[Stored data entries]

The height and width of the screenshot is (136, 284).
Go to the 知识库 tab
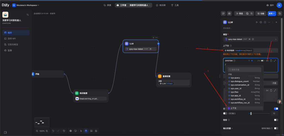[x=161, y=5]
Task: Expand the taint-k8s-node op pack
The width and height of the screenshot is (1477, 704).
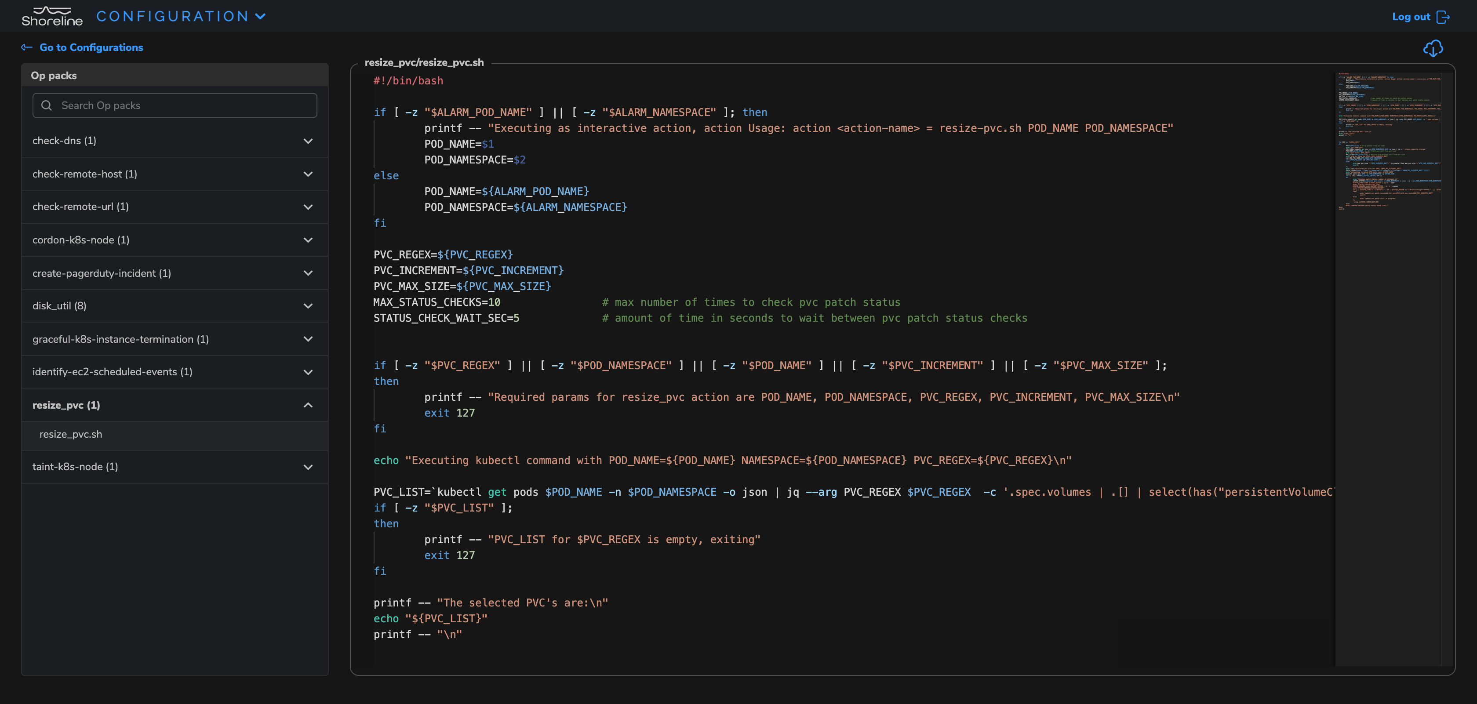Action: point(308,467)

:: EXERCISE TASK ::
Reproduce every line of the stored data entries above word for word, and omit the pictures.

:: SOLUTION TO THIS TASK ::
The height and width of the screenshot is (136, 284).
Go to the 知识库 tab
[x=161, y=5]
Task: Expand the taint-k8s-node op pack
The width and height of the screenshot is (1477, 704).
Action: point(308,467)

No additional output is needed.